La Comisión Seccional de Disciplina Judicial del Atlántico profirió pliego de cargos contra la jueza Primera de Ejecución de Penas y Medidas de Barranquilla, Claribel Onisa Fernández Castellón, por haber concedido en dos oportunidades la libertad condicional al empresario Emilio Tapia, condenado por delitos de corrupción.
De acuerdo con la decisión disciplinaria, a la togada se le imputaron cuatro cargos por los presuntos delitos de prevaricato por acción y por omisión, conductas que configurarían una falta gravísima, presuntamente cometida a título de dolo.
Tapia había sido recapturado el 31 de octubre de 2025 en Barranquilla, por agentes de la Dijín de la Policía Nacional, en cumplimiento de una orden emitida por el Juzgado 15 Penal del Circuito de Bogotá. No obstante, la misma jueza que le había otorgado el beneficio de libertad condicional el 11 de abril de 2025 volvió a fallar a favor del empresario meses después.

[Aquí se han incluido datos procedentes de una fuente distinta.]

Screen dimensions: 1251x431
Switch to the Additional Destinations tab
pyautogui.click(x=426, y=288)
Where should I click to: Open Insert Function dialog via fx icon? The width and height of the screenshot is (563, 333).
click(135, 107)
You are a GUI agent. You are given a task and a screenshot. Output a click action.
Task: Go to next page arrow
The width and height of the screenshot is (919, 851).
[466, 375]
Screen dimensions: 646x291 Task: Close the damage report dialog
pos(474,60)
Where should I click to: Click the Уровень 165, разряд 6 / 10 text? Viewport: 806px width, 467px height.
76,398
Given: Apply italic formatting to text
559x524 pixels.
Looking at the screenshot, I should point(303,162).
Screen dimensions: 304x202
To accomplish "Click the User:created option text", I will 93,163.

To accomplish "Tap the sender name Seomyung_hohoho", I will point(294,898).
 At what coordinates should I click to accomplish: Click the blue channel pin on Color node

En un fallo conocido el 16 de diciembre, la jueza Fernández Castellón reconoció a Tapia la parte cumplida de su condena, equivalente a 90 meses y 10 días de prisión, y le concedió nuevamente la libertad condicional por un periodo de prueba de 27 meses y 11 días.
En la decisión, la funcionaria judicial señaló que se mantendría como caución prendaria la misma otorgada en el auto del 11 de abril de 2025, aunque exigió la suscripción de una nueva acta de compromiso, conforme al artículo 65 del Código Penal, teniendo en cuenta la modificación del periodo de prueba.
Cabe recordar que la Comisión Seccional de Disciplina Judicial del Atlántico ya había abierto una investigación disciplinaria contra la jueza por la libertad condicional concedida en abril. Posteriormente, el 4 de noviembre, la Comisión Nacional de Disciplina Judicial compulsó copias en su contra, al considerar que habría demorado y obstaculizado la recaptura de Emilio Tapia tras la orden judicial emitida en octubre.
El empresario, condenado por corrupción, fue beneficiado en dos ocasiones por la misma jueza, situación que ahora es objeto de un proceso disciplinario que podría derivar en sanciones, dependiendo de lo que determinen las autoridades competentes.